A route matches a request by:

  • HTTP method (GET/POST/PUT/PATCH/DELETE)
  • path (like /users)

Examples:

app.get('/health', (req, res) => res.json({ ok: true }));
app.post('/users', (req, res) => {
res.status(201).json({ message: 'User created' });
});

Use route params when you want to address one specific resource.

app.get('/users/:id', (req, res) => {
const { id } = req.params;
res.json({ id, name: 'Example' });
});

Request:

GET /users/42

req.params:

{ "id": "42" }

Use query params for filtering, sorting, pagination.

app.get('/users', (req, res) => {
const { role, page = '1' } = req.query;
res.json({ role, page });
});

Request:

GET /users?role=admin&page=2

Every route handler receives:

  • req (request): incoming data
  • res (response): what you send back

Common things you use:

app.get('/info', (req, res) => {
res.json({
method: req.method,
path: req.path,
headers: req.headers,
});
});

To read JSON bodies, you need the JSON middleware:

app.use(express.json());
app.post('/echo', (req, res) => {
res.json({ youSent: req.body });
});

Middleware is a function that runs during request processing.

It can:

  • log requests
  • check auth
  • attach data to req
  • stop the request with a response
  • or pass control to the next handler
app.use((req, res, next) => {
console.log(`${req.method} ${req.path}`);
next();
});
Diagram
function requireApiKey(req, res, next) {
if (req.headers['x-api-key'] !== 'secret') {
return res.status(401).json({ error: 'Unauthorized' });
}
next();
}
app.get('/private', requireApiKey, (req, res) => {
res.json({ secretData: 123 });
});

As your API grows, you usually group routes into a router.

Example:

import express from 'express';
const usersRouter = express.Router();
usersRouter.get('/', (req, res) => res.json([{ id: 1, name: 'Alice' }]));
usersRouter.get('/:id', (req, res) => res.json({ id: req.params.id }));
export default usersRouter;

Then mount it:

import usersRouter from './routes/users.js';
app.use('/users', usersRouter);

This creates:

  • GET /users
  • GET /users/:id
res.status(200).json({ ok: true });
res.status(201).json({ created: true });
res.status(404).json({ error: 'Not found' });

Express treats a function with four arguments as an error handler.

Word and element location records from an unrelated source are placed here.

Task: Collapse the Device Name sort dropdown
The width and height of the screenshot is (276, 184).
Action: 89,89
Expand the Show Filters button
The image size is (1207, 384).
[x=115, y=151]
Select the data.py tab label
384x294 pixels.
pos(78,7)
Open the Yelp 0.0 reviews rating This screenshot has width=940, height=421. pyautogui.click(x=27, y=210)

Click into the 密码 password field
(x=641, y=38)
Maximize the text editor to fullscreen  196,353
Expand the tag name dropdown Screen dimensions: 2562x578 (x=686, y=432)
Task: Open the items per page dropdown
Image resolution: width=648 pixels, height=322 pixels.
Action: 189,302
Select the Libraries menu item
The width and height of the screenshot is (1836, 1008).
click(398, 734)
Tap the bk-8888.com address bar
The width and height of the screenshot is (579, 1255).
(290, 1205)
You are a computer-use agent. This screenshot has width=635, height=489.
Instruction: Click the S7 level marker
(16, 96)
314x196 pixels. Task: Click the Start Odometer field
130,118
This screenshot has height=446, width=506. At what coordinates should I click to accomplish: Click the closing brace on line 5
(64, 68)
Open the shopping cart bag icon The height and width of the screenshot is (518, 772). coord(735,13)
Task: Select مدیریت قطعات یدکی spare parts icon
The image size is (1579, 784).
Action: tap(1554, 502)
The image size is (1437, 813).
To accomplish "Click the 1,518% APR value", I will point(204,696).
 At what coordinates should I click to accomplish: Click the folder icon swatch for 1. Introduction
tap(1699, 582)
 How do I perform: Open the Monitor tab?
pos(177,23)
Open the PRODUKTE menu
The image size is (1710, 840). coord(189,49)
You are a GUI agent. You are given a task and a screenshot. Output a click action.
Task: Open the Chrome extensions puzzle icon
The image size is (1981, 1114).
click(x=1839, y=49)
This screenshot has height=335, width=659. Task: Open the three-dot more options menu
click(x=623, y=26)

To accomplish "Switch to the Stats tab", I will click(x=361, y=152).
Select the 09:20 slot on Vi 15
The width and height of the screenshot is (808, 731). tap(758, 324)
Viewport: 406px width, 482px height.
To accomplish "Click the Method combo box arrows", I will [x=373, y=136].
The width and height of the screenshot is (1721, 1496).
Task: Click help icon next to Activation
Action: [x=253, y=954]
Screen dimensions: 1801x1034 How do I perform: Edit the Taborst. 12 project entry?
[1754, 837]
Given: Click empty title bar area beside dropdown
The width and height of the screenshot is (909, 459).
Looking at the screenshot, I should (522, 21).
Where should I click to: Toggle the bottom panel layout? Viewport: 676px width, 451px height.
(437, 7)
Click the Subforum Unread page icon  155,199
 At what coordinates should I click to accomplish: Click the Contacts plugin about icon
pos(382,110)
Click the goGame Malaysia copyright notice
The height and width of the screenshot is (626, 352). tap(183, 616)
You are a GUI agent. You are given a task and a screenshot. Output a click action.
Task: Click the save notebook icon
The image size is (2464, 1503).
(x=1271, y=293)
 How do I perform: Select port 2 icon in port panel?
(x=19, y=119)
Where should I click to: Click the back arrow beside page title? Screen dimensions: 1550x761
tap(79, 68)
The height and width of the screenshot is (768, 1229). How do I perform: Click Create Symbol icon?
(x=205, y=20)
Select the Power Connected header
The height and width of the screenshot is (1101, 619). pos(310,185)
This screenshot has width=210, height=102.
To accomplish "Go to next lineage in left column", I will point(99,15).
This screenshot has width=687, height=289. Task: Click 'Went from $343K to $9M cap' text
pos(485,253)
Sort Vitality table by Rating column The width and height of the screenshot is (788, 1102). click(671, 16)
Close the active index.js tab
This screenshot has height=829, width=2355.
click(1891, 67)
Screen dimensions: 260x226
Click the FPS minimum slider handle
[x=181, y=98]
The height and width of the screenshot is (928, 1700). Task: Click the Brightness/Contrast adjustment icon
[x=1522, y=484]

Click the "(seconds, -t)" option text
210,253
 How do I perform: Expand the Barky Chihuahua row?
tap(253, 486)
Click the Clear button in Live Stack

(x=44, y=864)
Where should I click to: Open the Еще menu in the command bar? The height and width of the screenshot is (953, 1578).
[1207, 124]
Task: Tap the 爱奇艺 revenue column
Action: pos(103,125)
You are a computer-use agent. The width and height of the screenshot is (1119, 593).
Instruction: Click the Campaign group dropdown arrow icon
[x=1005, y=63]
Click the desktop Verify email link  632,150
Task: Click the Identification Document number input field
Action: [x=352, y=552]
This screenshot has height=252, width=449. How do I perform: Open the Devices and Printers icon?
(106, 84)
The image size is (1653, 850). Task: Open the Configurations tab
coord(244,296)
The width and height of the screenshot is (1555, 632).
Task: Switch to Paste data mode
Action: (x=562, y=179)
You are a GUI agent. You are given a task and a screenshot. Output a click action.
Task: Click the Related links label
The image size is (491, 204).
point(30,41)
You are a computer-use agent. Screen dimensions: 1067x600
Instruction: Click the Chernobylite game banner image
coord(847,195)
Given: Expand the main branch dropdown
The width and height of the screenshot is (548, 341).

app.get('/boom', (req, res) => {
throw new Error('Something broke');
});
app.use((err, req, res, next) => {
console.error(err);
res.status(500).json({ error: 'Internal Server Error' });
});

If you have a folder like public/, you can serve files from it:

app.use(express.static('public'));

Then public/logo.png becomes:

GET /logo.png

  • REST APIs for web and mobile apps
  • Backend-for-frontend (BFF) servers
  • Prototypes and small-to-medium backends (and sometimes parts of larger systems)

Industry examples (companies using Node/Express-style backends):

  • Netflix: has used Node.js widely for web services
  • PayPal: early well-known Node.js adoption for web apps
  • Uber: uses Node.js for various services
  • NestJS: A more structured Node.js framework (TypeScript-first) inspired by Angular.